INPUT RECORDS:
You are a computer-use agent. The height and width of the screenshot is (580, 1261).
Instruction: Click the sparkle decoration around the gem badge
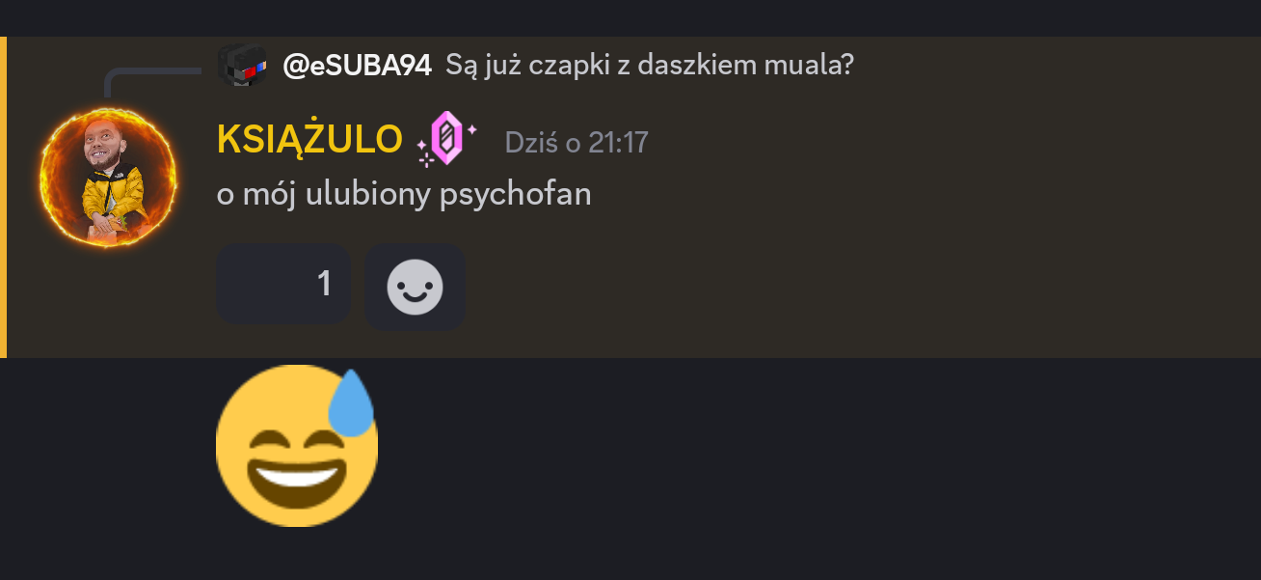425,152
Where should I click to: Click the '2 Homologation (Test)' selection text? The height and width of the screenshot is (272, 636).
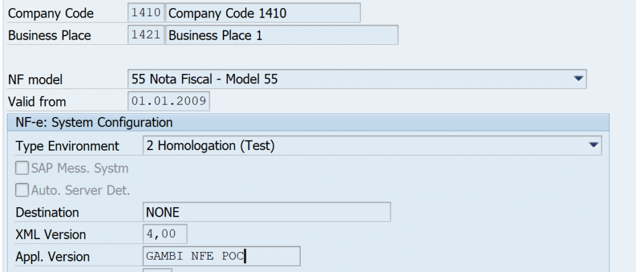click(211, 146)
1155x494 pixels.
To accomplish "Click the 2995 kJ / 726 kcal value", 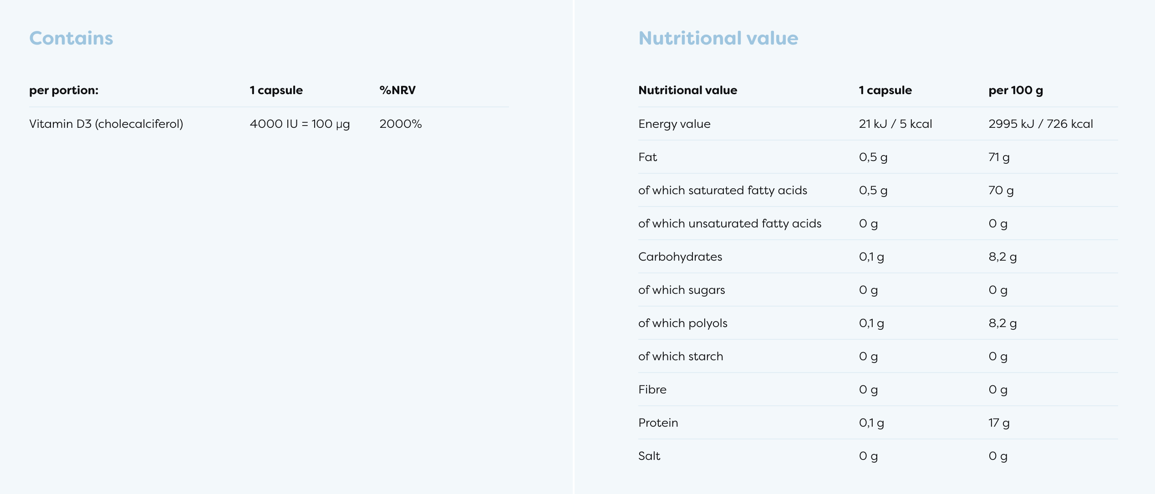I will tap(1040, 124).
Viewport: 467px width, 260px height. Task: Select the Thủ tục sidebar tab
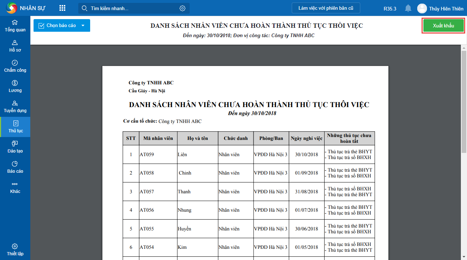click(15, 127)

THE TASK:
Leave every picture out and write out exactly the lines from the line with "Viewport: 467px width, 260px" through the last line of the material.

WRITTEN RESPONSE:
Viewport: 467px width, 260px height. Task: Select the Thủ tục sidebar tab
click(15, 127)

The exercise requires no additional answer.